Friday, July 22, 2011

Review: Black Heart Loa by Adrian Phoenix. Book 2 of the Hoodoo Series

This is one of those awkward books where we find ourselves having differing opinions about the series – however we believe this is one of taste than impressions or fails – more a case of your mileage may vary. Still, one of us is quite happy to read this series, another would rather clean tile grout.

Keille Riviere, hoodoo and persistent user of a right hook to solve all problems is still facing the fall out of the events of Black Dust Mambo. Doctor Heron's misplaced crusade of revenge still casts long shadows – and her cousin, Jackson, has gone missing, perhaps Dr. Heron's latest victim. But, more pressingly, magic is failing. Every hoodooist, voodoo priest, magician and conjurer through Louisiana is finding their spells go awry. Some reflect back against their casters, some warp – some just become completely random. Worst of all, after Katrina, wards were set across the Louisiana coast to prevent another disaster. The wards have reversed – they're now attracting and increasing hurricanes – and another Katrina is on the way.

And if that wasn't enough to be getting on with, the loa Baron Samedi thinks Keille is responsible and is quite willing to kill her to solve the problem. Then throw in some werewolves and ongoing issues with her aunt's identity theft and you have a full set.

▬▬▬▬▬▬▬▬▬▬

GOALS
• 1. Write out the stretch of the book review from "Friday, July 22, 2011" through "clean tile grout.", word for word.
• 2. Using the book review, decide whether each statement agrees with it: (a) Keille's cousin Jackson has gone missing. (b) After Katrina, wards were set across the Florida coast. (c) Baron Samedi thinks Keille is responsible. For each, answer yes or no and quote the words that decide it.
Use only the book review as your source.

DATA SHOWN
▬▬▬▬▬▬▬▬▬▬

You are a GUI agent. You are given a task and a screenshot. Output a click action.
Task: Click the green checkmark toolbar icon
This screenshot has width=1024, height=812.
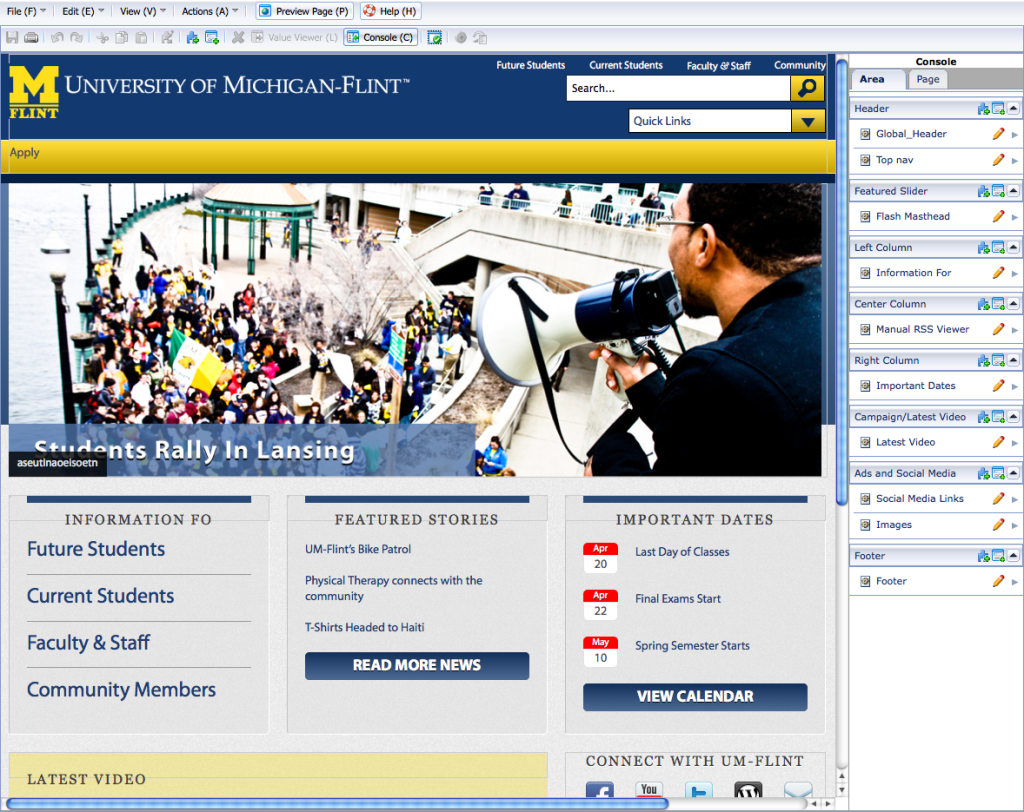[x=434, y=38]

▬▬▬▬▬▬▬▬▬▬

RESPONSES FOR EACH TASK
• 1.
Friday, July 22, 2011

Review: Black Heart Loa by Adrian Phoenix. Book 2 of the Hoodoo Series

This is one of those awkward books where we find ourselves having differing opinions about the series – however we believe this is one of taste than impressions or fails – more a case of your mileage may vary. Still, one of us is quite happy to read this series, another would rather clean tile grout.

• 2.
(a) Yes: "her cousin, Jackson, has gone missing"
(b) No: "wards were set across the Louisiana coast"
(c) Yes: "the loa Baron Samedi thinks Keille is responsible"